▶ Given task A
Find every line in the records below that contains the string "dimensions", matching case exactly, and copy each of those lines.

▶ Source passage
· · · · ·
Optimism (and Challenges) With New DOE Grant Program

Credit: Depiction of NYC Flood Hazard Map, 2100. Source: New York City Department of City Planning

Today, the Department of Energy and Treasury Department announced the first set of cash grant recipients to take advantage of a new Stimulus program for renewable projects.  (The cash grant program allows renewable developers or associated parties to receive an upfront cash grant of 30% of project costs in place of current production or investment tax credits. It was designed to improve capital flow and provide quick funding to shovel-ready renewable projects.)

I've blogged on the grants program before here and here, and recently gave a webinar presentation to the Center for Climate Action covering renewable provisions in the Stimulus act (presentation here)

The expectation for the grants program, once it was up and running, was that it would help to overcome a short-term freeze in the tax equity investment market, reduce the cost of project development in the short-term and ensure a fairly good-sized bump in overall renewable deployment through 2011.  Still, even I was surprised by the sudden and enthusiastic embrace of these cash grants.  Among the highlights of a WSJ article yesterday:

"The money is coming back"

"If we have a quick recovery and we're going like gangbusters again, you could easily get to $10 billion in two years"

"I would not be surprised if the program is ridiculously successful and spurs a huge amount of development"

Given the increased project returns now that thirty percent of a project's capital structure is provided essentially for free (minus any bridge financing costs), industry excitement is understood.  Per the article, investors are now expecting 9%-15% IRR on projects, and privately I'd heard even higher figures.

GreentechMedia and Environmental Capital have good wrap-ups on the news today.  Recognizing that these first publicly announced grants aren't necessarily indicative of future projects, a few additional things caught my eye.  

  • Allocation: 0.5% of grants went to solar and 99.5% to wind. I would expect to see a similar phenomenon play out moving forward (although perhaps not as extreme) as wind has deployed up to 20 times more capacity annually than solar and other renewables in the past few years, and wind projects are typically going to be larger and more capital intensive than other projects. 
  • Timing: Guidelines from DOE announced that funding would be provided within 60 days from receipt of application. In this instance, DOE starting taking applications August 1, and provided funding 30 days later - a good sign for future application turnaround.
· · · · ·
▶ Extracted entries
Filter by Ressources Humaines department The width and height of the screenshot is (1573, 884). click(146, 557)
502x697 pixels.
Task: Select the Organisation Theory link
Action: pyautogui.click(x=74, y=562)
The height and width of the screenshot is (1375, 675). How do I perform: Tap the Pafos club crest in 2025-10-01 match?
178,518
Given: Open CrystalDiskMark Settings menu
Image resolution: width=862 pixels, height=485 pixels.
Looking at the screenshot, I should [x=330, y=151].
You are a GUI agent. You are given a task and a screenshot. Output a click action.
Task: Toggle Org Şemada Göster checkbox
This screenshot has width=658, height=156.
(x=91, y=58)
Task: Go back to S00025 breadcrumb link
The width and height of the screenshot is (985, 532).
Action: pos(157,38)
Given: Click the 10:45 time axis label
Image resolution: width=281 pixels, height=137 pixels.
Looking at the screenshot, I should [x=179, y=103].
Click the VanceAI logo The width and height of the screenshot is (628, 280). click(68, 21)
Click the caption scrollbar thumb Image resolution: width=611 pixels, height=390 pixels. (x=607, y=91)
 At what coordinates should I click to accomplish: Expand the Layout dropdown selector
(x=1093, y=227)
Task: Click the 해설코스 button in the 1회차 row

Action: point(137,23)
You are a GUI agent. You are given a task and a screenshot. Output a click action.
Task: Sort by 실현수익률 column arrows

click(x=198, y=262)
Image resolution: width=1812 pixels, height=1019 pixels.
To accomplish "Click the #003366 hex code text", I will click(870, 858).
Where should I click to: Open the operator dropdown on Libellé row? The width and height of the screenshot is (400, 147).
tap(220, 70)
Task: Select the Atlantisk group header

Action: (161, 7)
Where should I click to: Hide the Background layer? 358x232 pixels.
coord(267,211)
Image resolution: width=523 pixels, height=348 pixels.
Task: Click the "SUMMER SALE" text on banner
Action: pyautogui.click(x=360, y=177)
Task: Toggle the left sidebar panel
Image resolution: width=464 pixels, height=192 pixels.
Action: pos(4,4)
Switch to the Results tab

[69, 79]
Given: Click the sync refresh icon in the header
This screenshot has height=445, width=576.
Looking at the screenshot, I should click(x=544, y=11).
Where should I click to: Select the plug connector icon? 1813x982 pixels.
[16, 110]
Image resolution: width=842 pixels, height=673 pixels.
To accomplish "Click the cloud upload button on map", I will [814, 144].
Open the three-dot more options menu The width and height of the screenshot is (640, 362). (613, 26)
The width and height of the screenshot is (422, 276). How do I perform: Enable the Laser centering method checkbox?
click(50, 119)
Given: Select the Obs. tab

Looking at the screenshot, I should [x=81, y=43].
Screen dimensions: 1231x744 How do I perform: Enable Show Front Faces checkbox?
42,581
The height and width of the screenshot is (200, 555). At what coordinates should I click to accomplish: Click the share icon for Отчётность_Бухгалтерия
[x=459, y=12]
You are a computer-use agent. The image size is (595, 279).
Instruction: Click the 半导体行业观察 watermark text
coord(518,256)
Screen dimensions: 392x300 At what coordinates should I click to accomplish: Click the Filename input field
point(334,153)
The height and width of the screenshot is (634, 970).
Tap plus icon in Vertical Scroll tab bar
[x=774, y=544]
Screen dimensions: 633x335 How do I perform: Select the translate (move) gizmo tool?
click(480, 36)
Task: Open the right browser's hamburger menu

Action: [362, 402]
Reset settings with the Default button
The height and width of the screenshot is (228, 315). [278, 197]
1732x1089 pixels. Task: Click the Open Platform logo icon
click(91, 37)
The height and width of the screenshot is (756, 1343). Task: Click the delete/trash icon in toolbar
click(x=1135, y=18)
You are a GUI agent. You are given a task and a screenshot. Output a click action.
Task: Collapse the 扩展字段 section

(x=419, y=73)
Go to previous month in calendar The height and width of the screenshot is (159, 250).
· · · · ·
▶ Given task B
In the post on the new DOE cash grant program, what internal rate of return are investors now expecting on projects?

▶ Written reply A
Screen dimensions: 1231x744 How do I perform: Enable Show Front Faces checkbox?
Screen dimensions: 392x300 At what coordinates should I click to accomplish: Click the Filename input field
Screen dimensions: 633x335 How do I perform: Select the translate (move) gizmo tool?

▶ Written reply B
Investors are expecting 9%-15% IRR on projects.